帰りの際、僕はちょっとばかり興奮気味だった。例の一文を聞いてから根拠の無い自信が溢れている気がした。
きっとこの本の続きには人生の指針になるようなことが書いてあるに違いない、きっとバイブルになるんじゃないだろうか。この本を読んだらきっと僕は明日からなすべきことがはっきりする、今はまだ具体的にはわからないかもしれないのだけど、すぐにわかるはずだ。そうしたら、僕はきっと今よりマシでいい人生を送って行くことができる。そしたらきっと明るい行く末になってくれるんじゃないか、と期待していた。
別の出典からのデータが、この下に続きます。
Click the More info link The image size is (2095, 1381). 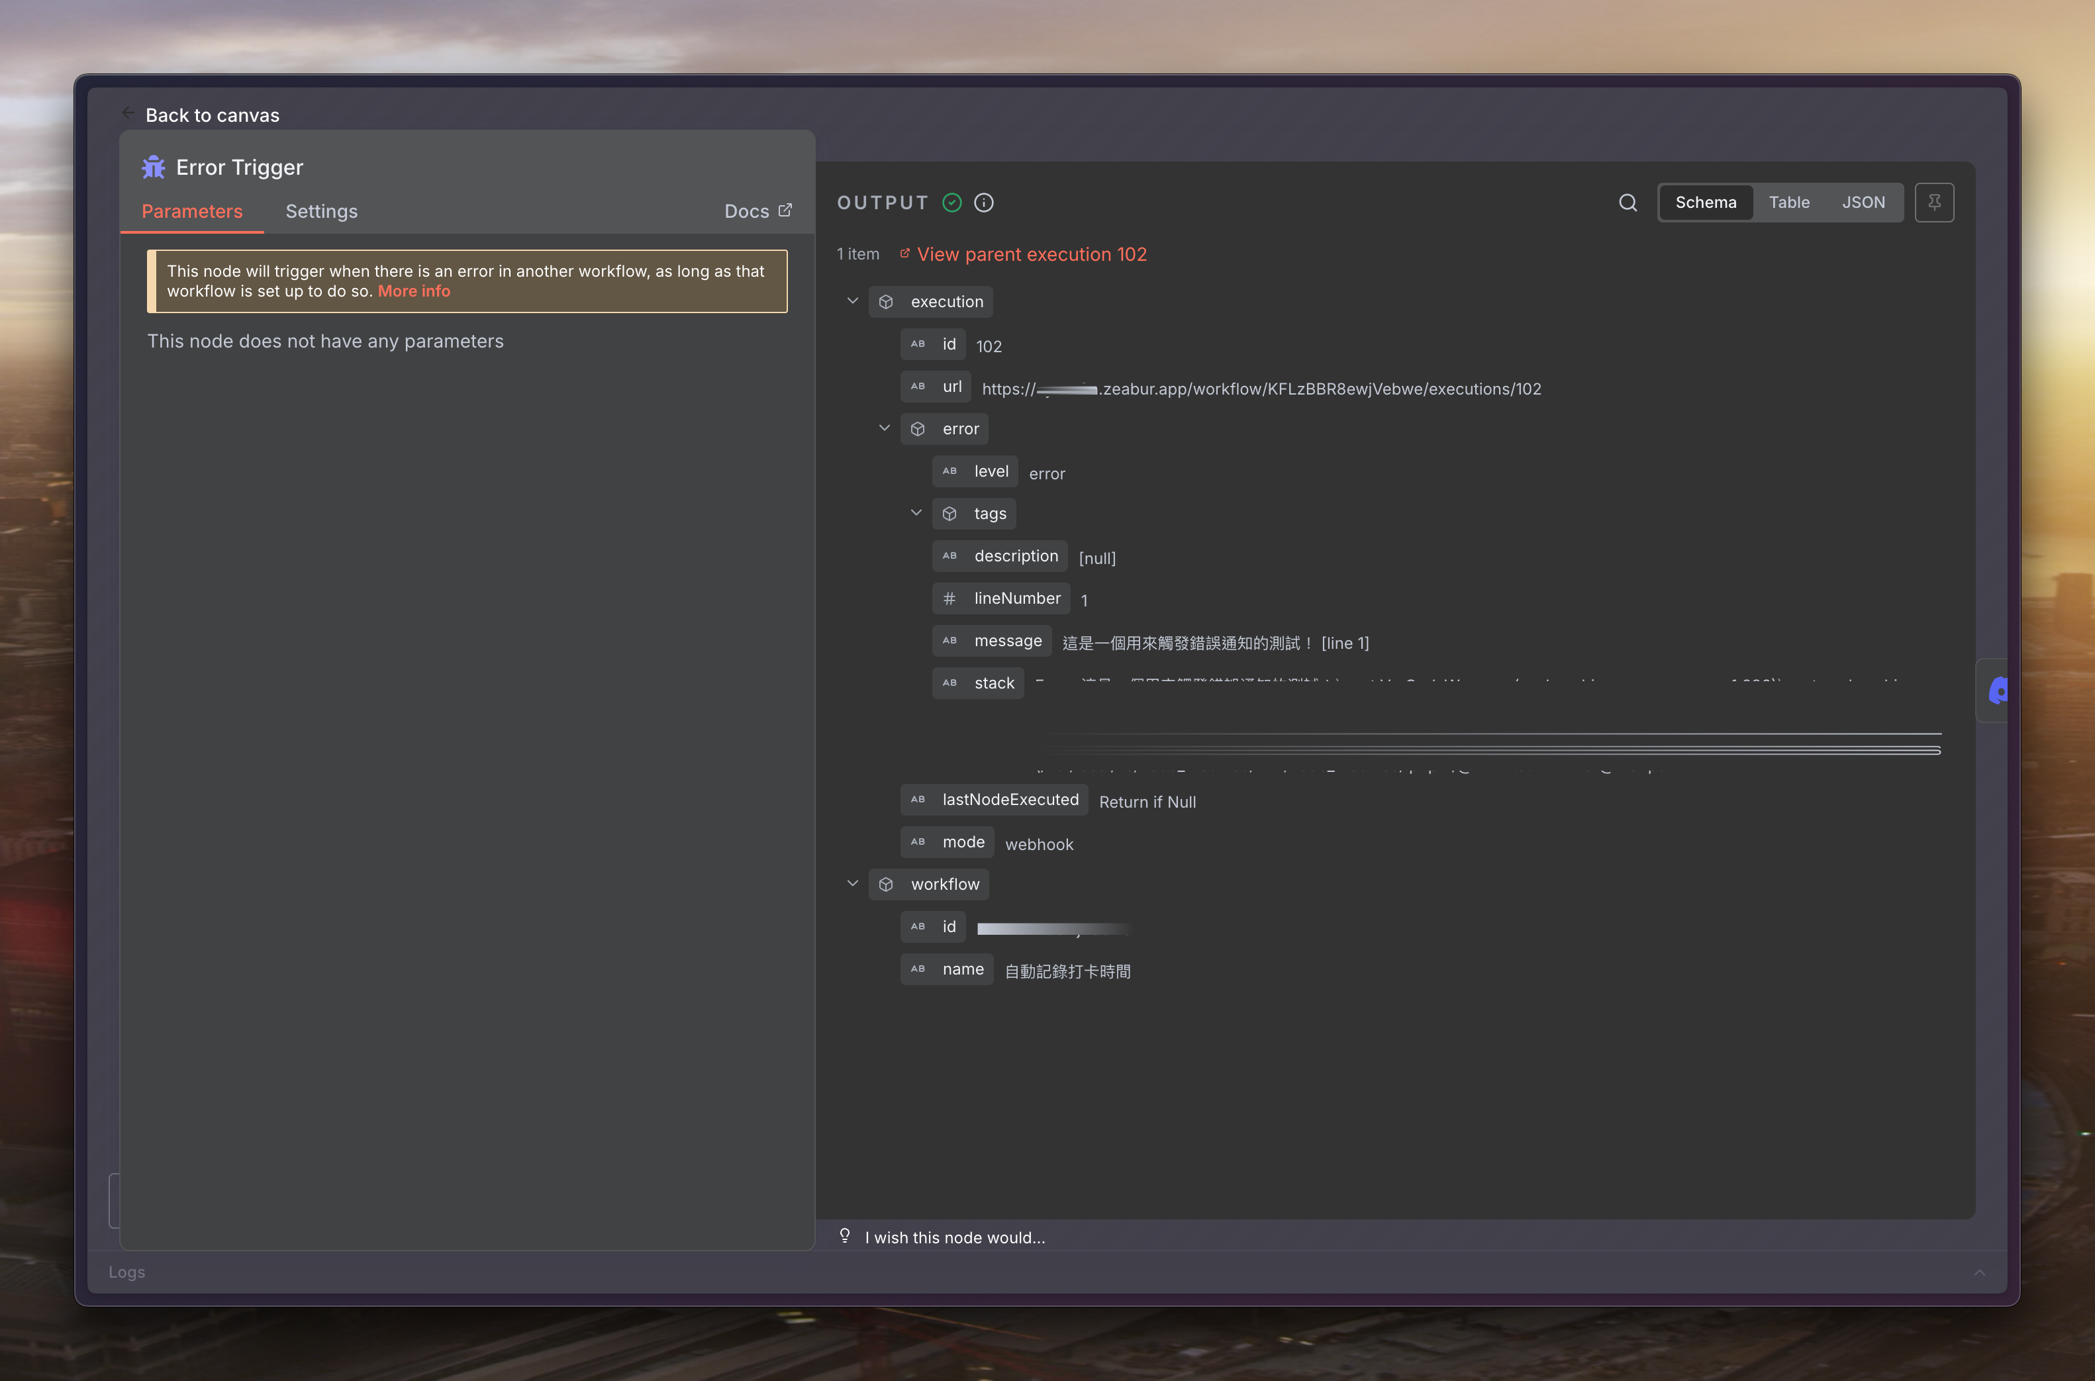[414, 292]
しかし、結果から先に言ってしまうと、この期待は簡単に砕けることになった。
自宅に着いてからすぐにこの本を読んでみたのだが、高校生の僕には理解できるような内容ではなかったのだ。例の一文以降のくだりは、いかに目的が大事かを解く内容になっていて、次にどんな言葉が続くかを楽しみにしていた。だけど繰り返しの説明が続いており、何度も同じことを聞かされている気分になってきた。ここまでならまだいいのだが、具体的な説明といったら、いかにして会社を存続させる為にはどのように経営者はすべきか、などと書いてあったり、ビジョンを持って行動すべきなのだ、とか書いてあって全く身に浸みる感じはなかった。
僕はなんだか騙されたような気がしてならなかった。つまりこの本は、あくまで会社経営のことが書かれているのであって、僕が探しているような目的については書かれてはいないということなのだ。本の表紙の腕組みをした年配の人がほくそ笑んでいるように見えてイラついた。
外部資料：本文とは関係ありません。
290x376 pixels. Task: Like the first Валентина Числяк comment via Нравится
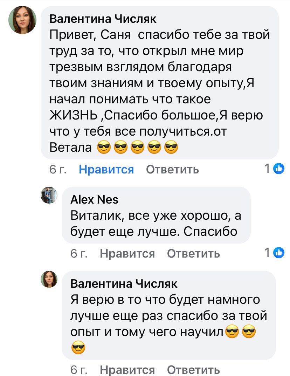(x=106, y=170)
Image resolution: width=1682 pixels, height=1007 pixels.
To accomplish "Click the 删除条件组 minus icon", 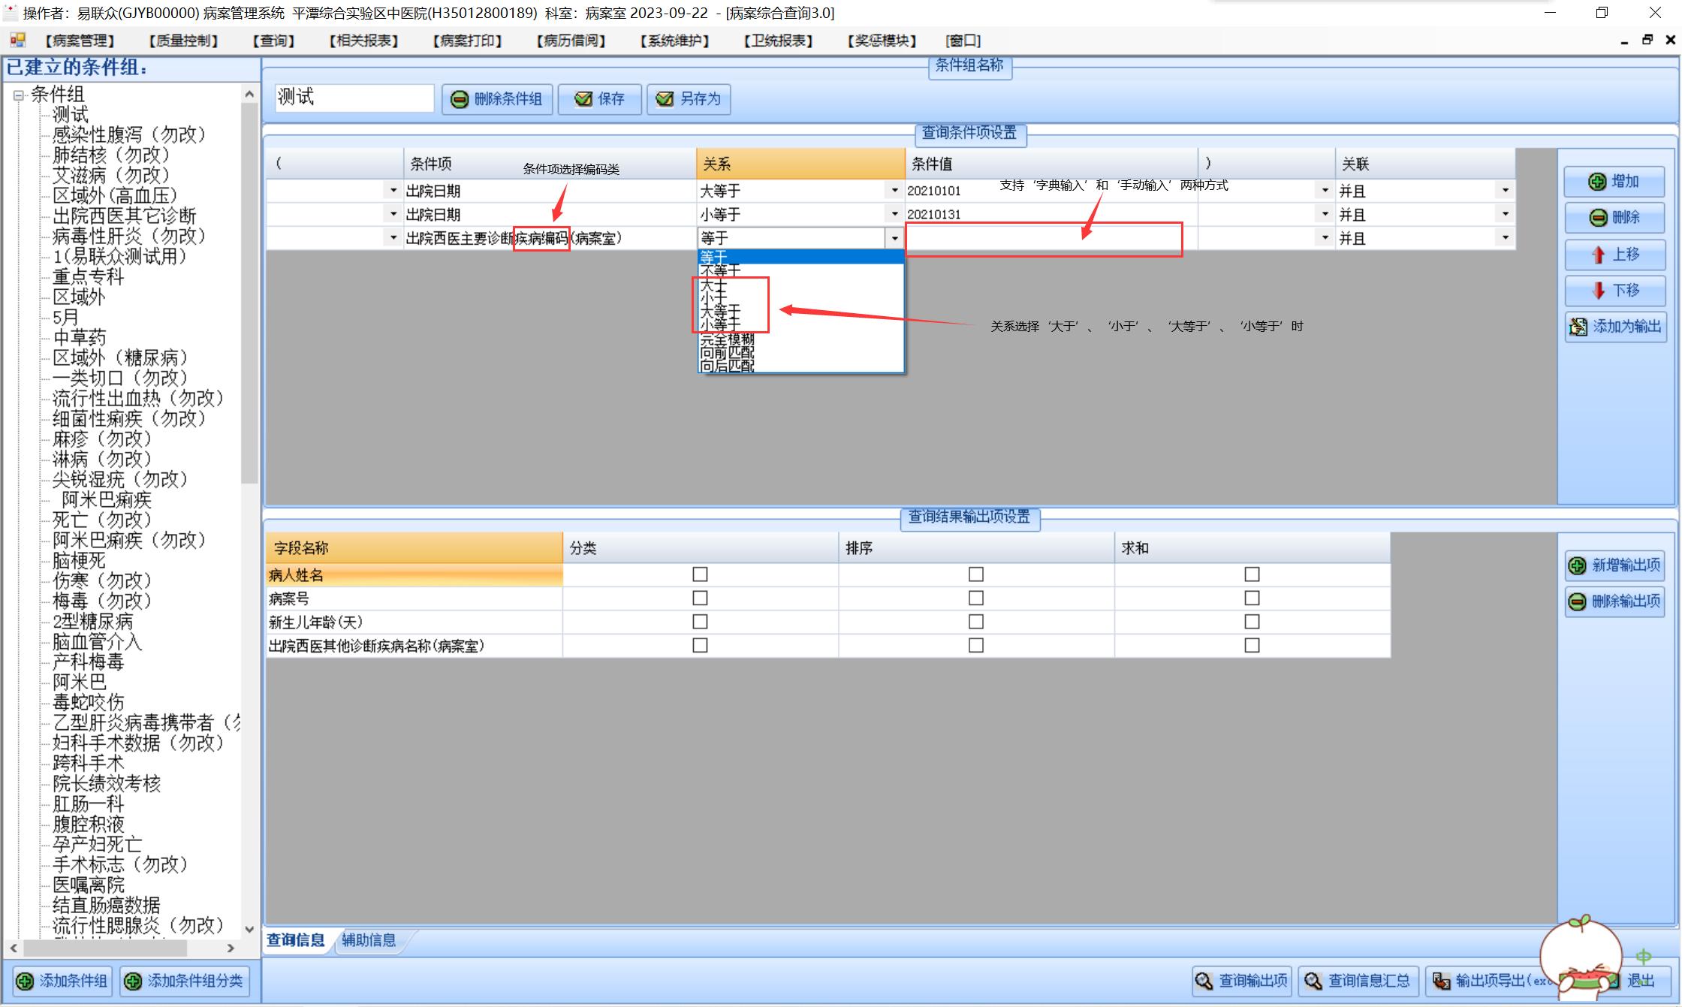I will point(460,99).
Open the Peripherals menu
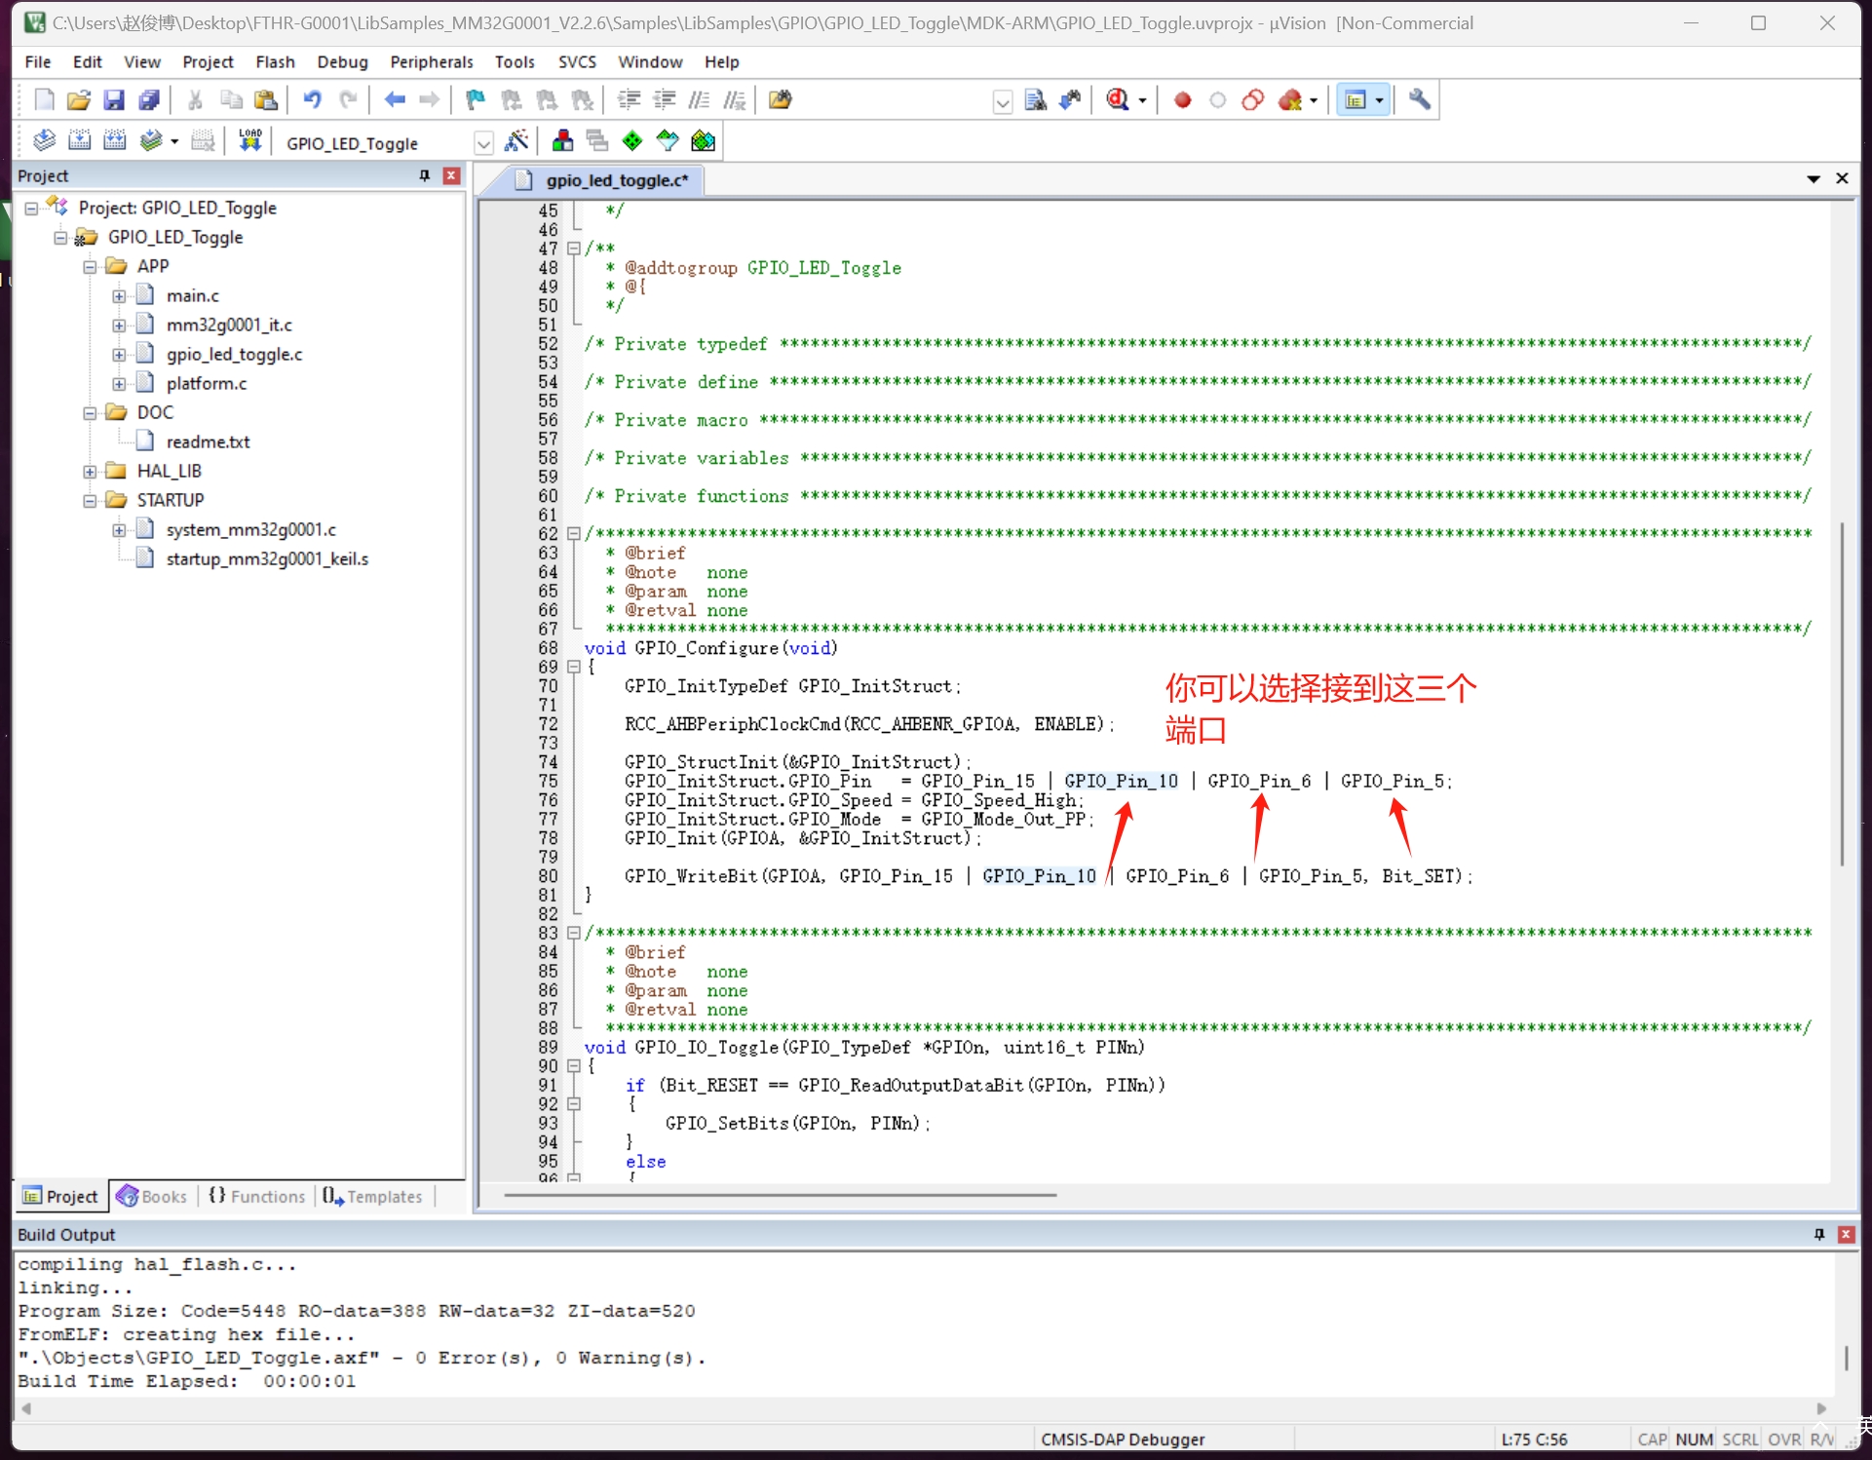The width and height of the screenshot is (1872, 1460). pos(431,62)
それから、事あるごとにこの本を開いてみたが、結局のところ、僕が探しているような目的は見つけることができなかった。目的は簡単には転がっていない。そんなことはわかっていたのだけれども、見つかっていない状態はけっこう不安なものでもある。そういうわけで、僕は一般的な高校生と同じく、2年後に控えている大学受験に向けて勉強をするしか他にやることがなかった。
考えてみれば、この勉強にも立派な目的があるわけで、蔑ろにできるものでもない。そう、特に自分の目的も見いだせていないような僕にとっては、高校を卒業し、さらに大学を終えてからの人生で、安定した生活が送れるかどうか、決まってしまうチケットを得られるかどうか、重要なことには違いない。だからこそ、受験のみを目的にしてしまえば話は簡単なのだ。明快自明のこと、いたってシンプルだ。僕は暗く笑った。
それなのに、どこか納得ができていない自分がいるのが許せなかった。自分で自分に話をややこしくするなといっても、だって仕方がないじゃんと言い訳じみた答えしかが思い浮かばなかった。なんだか情けなくなってくる。しかたがない、なんてことで片付けられるものでもないことはわかるのだけれども、どうしようもない。ひとまずは英語のテキストを進めることにした。
そんなことをしている内に、春休みが終わる2日前になっていた。